Paul Krugman offers Cyprus solution ‘Seize Property and Print Money’
In answer to the “What would you do about Cyprus if you were dictator?” question, Paul Krugman has shared his Nobel-level of economic intelligence with the rest of us, and it comes down to two actions: the Cyprus government should seize as much private property as it can, go off the euro and print its own currency, lots of it. Krugman writes:
…Cyprus should leave the euro. Now.
The reason is straightforward: staying in the euro means an incredibly severe depression, which will last for many years while Cyprus tries to build a new export sector. Leaving the euro, and letting the new currency fall sharply, would greatly accelerate that rebuilding.
He continues:
If you look at Cyprus’s trade profile, you see just how much damage the country is about to sustain. This is a highly open economy with just two major exports, banking services and tourism — and one of them just disappeared. This would lead to a severe slump on its own. On top of that, the troika is demanding major new austerity, even though the country supposedly has rough primary (non-interest) budget balance. I wouldn’t be surprised to see a 20 percent fall in real GDP.
What’s the path forward? Cyprus needs to have a tourist boom, plus a rapid growth of other exports — my guess would be agriculture as a driver, although I don’t know much about it. The obvious way to get there is through a large devaluation; yes, in the end this probably does come down to cheap deals that attract lots of British package tours.
Getting to the same point by cutting nominal wages would take much longer and inflict much more human and economic damage.

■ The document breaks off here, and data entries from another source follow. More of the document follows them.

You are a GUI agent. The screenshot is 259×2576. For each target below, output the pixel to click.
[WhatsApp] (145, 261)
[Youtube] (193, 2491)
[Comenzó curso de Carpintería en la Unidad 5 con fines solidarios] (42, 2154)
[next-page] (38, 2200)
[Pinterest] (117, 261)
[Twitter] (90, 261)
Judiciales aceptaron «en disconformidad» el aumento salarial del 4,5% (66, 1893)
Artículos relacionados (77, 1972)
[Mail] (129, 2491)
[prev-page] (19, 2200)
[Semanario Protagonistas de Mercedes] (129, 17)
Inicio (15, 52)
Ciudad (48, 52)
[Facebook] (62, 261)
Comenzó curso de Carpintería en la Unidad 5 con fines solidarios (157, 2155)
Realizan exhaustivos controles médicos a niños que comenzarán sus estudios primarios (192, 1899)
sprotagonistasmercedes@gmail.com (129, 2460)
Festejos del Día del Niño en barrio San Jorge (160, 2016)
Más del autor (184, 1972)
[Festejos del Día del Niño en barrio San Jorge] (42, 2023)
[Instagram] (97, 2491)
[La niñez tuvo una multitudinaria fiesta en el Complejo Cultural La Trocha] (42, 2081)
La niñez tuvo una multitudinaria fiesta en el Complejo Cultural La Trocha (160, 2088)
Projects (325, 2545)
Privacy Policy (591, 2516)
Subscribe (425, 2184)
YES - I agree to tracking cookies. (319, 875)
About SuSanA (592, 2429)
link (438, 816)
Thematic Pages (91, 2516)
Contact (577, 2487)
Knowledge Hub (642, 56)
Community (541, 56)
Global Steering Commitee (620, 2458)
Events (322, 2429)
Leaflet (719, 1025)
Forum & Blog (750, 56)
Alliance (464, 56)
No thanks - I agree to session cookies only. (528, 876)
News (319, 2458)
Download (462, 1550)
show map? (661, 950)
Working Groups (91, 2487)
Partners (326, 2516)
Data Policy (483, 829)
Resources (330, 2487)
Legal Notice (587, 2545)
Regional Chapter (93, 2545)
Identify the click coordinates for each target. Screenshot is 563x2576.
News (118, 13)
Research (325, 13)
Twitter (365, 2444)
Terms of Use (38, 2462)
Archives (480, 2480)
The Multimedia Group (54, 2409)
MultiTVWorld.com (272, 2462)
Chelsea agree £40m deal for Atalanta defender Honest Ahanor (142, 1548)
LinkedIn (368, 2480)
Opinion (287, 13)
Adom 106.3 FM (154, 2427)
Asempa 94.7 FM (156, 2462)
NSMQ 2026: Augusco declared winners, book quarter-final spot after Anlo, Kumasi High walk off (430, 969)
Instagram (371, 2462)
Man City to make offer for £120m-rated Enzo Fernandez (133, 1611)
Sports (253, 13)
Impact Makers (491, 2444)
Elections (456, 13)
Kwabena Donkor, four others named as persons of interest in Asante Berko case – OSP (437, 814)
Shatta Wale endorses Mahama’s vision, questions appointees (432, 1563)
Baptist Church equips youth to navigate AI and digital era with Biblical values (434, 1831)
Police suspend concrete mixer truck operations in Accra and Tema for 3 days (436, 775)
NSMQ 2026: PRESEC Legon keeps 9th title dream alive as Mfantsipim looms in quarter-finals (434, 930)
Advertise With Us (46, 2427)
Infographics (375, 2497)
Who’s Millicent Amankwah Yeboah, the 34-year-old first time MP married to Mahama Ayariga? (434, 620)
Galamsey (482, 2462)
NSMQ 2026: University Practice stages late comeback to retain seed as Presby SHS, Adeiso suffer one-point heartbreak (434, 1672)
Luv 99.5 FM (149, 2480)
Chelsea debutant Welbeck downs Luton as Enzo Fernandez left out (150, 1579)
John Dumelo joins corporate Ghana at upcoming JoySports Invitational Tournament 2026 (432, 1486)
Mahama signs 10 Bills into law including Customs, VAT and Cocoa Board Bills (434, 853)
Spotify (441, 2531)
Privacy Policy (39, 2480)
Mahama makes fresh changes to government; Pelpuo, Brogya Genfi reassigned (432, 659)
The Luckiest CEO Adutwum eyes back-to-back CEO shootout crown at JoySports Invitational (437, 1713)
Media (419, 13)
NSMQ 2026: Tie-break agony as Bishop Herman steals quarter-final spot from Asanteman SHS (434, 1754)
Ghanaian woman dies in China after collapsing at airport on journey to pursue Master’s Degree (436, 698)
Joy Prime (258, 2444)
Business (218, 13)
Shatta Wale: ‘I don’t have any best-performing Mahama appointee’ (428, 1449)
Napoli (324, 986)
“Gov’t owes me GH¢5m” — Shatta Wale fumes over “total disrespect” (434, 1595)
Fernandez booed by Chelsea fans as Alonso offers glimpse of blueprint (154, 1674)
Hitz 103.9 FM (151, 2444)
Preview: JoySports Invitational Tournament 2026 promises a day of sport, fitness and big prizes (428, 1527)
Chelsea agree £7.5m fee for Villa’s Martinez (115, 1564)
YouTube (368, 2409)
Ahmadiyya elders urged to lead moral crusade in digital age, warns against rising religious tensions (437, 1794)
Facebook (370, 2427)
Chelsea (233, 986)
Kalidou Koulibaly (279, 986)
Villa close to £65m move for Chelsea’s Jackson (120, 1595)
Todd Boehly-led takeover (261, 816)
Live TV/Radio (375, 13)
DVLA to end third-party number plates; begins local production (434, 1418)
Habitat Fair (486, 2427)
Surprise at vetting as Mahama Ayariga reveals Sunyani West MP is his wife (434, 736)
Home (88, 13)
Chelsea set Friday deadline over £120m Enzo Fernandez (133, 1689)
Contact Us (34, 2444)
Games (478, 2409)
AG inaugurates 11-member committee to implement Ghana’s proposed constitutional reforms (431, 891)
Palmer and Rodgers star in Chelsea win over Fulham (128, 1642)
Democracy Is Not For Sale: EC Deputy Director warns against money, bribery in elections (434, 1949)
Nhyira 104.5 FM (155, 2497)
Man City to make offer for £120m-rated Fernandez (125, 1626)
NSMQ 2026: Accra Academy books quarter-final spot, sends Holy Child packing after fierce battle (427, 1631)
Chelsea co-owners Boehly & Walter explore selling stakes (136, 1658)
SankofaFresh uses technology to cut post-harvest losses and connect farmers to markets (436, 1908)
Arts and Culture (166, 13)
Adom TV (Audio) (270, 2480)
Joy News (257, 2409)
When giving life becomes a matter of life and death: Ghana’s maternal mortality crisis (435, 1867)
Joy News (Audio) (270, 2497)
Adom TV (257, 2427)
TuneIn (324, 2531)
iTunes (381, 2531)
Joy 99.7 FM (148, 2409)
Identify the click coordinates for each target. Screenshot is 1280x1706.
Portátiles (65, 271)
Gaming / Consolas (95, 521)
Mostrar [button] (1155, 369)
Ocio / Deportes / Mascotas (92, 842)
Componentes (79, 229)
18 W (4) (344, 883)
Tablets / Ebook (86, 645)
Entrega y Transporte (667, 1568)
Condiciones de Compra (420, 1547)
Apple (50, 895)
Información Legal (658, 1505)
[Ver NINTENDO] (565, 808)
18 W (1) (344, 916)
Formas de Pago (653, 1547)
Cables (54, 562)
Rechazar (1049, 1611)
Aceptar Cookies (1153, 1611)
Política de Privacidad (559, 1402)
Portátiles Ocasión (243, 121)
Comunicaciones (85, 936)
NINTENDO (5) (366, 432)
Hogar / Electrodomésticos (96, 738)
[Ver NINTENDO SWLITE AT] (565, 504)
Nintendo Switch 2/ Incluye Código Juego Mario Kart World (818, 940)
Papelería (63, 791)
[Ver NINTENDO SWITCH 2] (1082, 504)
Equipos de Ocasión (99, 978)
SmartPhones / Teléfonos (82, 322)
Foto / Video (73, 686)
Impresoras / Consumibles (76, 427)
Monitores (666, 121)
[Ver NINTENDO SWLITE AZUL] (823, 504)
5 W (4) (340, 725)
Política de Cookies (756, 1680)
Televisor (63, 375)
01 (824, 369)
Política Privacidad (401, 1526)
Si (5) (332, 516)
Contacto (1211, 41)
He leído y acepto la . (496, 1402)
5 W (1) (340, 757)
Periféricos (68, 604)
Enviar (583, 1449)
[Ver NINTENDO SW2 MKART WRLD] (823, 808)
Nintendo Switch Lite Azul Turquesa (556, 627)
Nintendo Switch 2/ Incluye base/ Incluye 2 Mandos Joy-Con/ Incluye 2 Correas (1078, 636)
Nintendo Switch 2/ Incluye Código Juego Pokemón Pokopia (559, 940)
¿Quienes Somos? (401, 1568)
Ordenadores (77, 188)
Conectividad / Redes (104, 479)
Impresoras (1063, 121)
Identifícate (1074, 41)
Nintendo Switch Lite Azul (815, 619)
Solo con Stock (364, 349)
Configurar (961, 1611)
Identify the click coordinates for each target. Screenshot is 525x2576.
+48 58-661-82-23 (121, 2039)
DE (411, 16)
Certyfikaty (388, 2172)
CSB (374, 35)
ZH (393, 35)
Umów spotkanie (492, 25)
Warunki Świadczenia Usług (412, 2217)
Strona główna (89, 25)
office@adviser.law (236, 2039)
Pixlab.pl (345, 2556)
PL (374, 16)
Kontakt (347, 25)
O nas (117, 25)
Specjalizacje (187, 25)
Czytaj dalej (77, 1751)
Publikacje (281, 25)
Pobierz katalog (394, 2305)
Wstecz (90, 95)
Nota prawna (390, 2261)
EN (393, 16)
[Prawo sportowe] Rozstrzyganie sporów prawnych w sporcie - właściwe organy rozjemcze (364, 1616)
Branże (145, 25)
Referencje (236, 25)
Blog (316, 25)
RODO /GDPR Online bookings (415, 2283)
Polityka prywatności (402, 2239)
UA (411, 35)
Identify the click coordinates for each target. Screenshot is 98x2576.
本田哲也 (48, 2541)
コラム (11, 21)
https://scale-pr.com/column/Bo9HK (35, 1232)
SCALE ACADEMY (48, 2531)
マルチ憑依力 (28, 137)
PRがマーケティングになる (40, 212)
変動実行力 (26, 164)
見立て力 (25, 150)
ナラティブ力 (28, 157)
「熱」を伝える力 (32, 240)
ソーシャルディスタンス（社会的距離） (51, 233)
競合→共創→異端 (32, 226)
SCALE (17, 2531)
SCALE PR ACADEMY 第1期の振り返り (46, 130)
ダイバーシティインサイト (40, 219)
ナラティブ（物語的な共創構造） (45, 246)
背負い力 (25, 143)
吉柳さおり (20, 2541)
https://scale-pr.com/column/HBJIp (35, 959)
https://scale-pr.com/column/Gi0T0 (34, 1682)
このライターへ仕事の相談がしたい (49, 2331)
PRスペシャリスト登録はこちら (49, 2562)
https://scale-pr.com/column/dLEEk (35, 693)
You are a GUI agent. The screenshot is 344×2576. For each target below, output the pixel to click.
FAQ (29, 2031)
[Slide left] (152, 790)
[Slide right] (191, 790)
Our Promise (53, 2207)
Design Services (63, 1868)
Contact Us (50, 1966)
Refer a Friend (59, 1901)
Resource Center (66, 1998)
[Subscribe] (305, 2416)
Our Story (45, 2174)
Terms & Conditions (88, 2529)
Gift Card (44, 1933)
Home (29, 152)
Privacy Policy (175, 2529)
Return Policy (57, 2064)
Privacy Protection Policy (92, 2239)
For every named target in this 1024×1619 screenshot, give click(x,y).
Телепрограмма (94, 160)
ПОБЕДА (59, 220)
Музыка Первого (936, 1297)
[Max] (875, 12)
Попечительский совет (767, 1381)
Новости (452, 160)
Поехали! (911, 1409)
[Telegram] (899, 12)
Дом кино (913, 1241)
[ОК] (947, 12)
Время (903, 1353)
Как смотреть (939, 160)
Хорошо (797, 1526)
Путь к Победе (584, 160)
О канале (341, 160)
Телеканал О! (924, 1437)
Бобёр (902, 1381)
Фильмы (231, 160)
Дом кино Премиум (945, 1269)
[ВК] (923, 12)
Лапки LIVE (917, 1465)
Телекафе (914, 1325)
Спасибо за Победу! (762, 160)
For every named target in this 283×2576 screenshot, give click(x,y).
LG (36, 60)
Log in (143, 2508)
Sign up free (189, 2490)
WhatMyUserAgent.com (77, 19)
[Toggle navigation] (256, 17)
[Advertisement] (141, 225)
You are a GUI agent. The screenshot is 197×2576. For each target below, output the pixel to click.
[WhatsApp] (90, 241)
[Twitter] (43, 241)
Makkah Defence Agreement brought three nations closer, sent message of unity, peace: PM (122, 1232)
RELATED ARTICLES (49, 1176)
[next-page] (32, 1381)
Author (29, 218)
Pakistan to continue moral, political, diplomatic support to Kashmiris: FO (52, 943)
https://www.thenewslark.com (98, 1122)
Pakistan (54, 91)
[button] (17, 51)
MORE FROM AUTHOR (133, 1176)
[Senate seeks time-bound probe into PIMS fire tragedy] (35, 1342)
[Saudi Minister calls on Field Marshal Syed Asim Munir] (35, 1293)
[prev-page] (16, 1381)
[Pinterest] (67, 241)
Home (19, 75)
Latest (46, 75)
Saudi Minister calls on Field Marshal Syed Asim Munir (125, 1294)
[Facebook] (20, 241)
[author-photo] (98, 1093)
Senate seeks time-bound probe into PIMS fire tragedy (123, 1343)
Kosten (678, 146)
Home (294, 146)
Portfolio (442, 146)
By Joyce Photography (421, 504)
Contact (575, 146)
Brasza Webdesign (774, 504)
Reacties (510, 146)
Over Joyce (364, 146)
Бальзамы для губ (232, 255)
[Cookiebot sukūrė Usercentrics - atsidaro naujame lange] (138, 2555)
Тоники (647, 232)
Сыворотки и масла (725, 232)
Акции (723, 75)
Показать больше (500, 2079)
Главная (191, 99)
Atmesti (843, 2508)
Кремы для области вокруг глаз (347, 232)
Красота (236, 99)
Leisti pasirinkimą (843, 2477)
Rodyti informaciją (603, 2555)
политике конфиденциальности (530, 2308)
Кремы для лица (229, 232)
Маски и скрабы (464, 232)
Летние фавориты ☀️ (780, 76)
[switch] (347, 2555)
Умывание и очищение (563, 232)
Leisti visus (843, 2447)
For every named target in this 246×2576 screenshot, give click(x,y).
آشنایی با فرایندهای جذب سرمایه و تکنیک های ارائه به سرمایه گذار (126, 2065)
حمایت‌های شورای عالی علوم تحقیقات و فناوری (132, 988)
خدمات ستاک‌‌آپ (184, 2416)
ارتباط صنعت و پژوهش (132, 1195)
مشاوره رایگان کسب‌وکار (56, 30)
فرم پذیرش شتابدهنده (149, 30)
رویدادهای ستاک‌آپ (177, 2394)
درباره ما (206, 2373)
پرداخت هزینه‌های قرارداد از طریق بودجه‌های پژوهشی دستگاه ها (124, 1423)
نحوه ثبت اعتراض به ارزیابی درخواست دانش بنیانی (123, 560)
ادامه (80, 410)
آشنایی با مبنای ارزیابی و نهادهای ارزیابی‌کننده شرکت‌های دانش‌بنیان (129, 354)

Part of Paul Krugman’s advice in the Cyprus crisis: Seize property. donkeyhotey donkeyhotey.wordpress.com
At one point he is correct in that the boom that Cyprus enjoyed by playing the role of bankster is over, kaput. (The biggest offender of banksterism, the government-owned bank Laiki, does seem to contradict Krugman’s belief that government usually is a responsible entity and only private enterprise is reckless.) But the party is over, truly over, although Krugman seems to want us to believe that Cyprus can avoid consequences by engaging in yet more financial tricks and that a Cyprus with its own government-issued scrip will be just fine.
By the way, Krugman (as a true Keynesian) believes that no one will notice that by getting out of the euro and printing its own money (and converting the deposits in its banks into Cyprus-scrip) that Cyprus has gone bankrupt. In reality, everyone there still will be getting a major head-shaving. We are talking about a currency that would be as popular in world markets as the Zimbabwe dollar at the height of that country’s hyperinflation. Imports would fall to near-zero, to be paid only by the euros and other currencies in the seized bank accounts.
In other words, we are not looking for a happy ending. On one side, Cyprus and its people could face the truth, take the up-front medicine, and then try to create a real economy producing things people actually might want to purchase. On the Krugman side, Cyprus goes on with its “let’s pretend” game of slashing real wages through inflation and continuing the Big Lie that the only problem there is a currency problem.
My sense is that Krugman’s easy solution might be less attractive than what he might predict. First, given the proclivity of the government there to seize the property of others, I doubt seriously that the government would offer a true market exchange rate when those hordes of British tourists invade Cyprus looking for the Good Deal. Instead, we will see the infamous Third World “dirty rates” that are notorious elsewhere.
Second, people who are the victims of outright theft — and that is what Krugman has been advocating — are not going to take their situations lightly. Tourists are not going to want to come to a place where mobs are pillaging and burning — and robbing tourists. (Well, completing the robbery process that would start when the government cheated on the exchange rates.)
The best way to avoid a crisis is not to create one in the first place. Booms created through monetary tricks and inflation have a way of blowing up, and starting a second boom to replace the first is not as easy as Krugman thinks it is.
Robert Murphy notes that Krugman’s “solution” is to “ignite a boom” in place of the boom that has crashed. Of course, Krugman does not come clean and tell us what will happen when that boom inevitably crashes. No doubt, his “solution” is to create yet another boom, but in reality, financial trickery has a way of being exposed and at some point, not only is the party over, but people who have been fed a diet of inflation become so addicted to it that they cannot and will not do what is necessary to fix their economies.
In the end, Keynesianism is not about long-term solutions. It is about monetary manipulation in hopes that something — Anything! — can hide the fact that inflation is destroying the economic fundamentals. But to the homogeneous-factors Keynesians, there are no fundamentals, just the printing press and government, lots of government. Krugman’s Inflation Fairy turns out to be a wicked witch after all.
William L. Anderson is an author and an associate professor of economics at Frostburg State University in Maryland. He is also an adjunct scholar with the Mackinac Center for Public Policy as well as for the Ludwig von Mises Institute in Alabama.